## [Task instructions]
After finding the line with "Task: Open Microsoft Word from the taskbar" in the entries below, retype exactly each line from there through the line with "You are a computer-use agent. Viewport: 1348px", including that final line.

Pixel coordinate grounding data
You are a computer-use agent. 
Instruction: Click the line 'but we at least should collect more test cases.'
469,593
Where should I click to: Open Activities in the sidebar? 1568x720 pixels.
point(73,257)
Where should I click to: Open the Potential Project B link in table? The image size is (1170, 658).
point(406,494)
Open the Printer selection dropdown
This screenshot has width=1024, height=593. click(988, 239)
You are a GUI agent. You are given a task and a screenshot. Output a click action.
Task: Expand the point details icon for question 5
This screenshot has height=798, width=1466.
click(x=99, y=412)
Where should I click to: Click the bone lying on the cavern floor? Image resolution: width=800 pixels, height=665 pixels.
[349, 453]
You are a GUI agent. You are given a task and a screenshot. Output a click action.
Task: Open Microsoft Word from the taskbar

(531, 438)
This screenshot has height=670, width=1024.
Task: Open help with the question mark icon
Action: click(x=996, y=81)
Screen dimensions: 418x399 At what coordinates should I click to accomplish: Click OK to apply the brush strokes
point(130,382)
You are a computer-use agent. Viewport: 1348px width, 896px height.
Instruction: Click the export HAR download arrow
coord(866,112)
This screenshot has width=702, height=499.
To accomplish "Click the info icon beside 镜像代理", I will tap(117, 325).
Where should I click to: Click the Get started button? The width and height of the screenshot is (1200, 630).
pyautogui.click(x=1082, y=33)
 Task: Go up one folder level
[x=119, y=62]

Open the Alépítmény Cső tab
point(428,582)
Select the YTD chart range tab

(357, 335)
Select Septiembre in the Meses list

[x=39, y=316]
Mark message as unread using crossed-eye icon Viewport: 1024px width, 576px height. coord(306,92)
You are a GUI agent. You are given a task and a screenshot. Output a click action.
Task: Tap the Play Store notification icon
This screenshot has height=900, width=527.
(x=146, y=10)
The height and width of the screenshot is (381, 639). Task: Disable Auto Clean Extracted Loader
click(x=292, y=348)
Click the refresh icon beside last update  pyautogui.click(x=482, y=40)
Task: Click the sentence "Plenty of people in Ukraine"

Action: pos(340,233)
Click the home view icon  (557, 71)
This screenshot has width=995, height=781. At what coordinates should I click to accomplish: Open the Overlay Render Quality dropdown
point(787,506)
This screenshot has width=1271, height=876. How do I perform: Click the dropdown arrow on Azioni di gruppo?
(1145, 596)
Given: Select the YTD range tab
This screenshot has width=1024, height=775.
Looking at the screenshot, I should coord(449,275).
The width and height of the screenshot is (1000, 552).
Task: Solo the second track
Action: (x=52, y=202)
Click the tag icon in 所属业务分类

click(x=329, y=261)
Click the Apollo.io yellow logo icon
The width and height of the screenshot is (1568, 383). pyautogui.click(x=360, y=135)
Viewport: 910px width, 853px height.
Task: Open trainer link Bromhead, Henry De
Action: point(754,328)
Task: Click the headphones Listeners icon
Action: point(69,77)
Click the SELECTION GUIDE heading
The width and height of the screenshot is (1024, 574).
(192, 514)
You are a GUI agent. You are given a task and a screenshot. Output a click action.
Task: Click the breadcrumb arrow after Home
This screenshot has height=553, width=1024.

## [Task result]
Task: Open Microsoft Word from the taskbar

(531, 438)
This screenshot has height=670, width=1024.
Task: Open help with the question mark icon
Action: click(x=996, y=81)
Screen dimensions: 418x399 At what coordinates should I click to accomplish: Click OK to apply the brush strokes
point(130,382)
You are a computer-use agent. Viewport: 1348px width, 896px height.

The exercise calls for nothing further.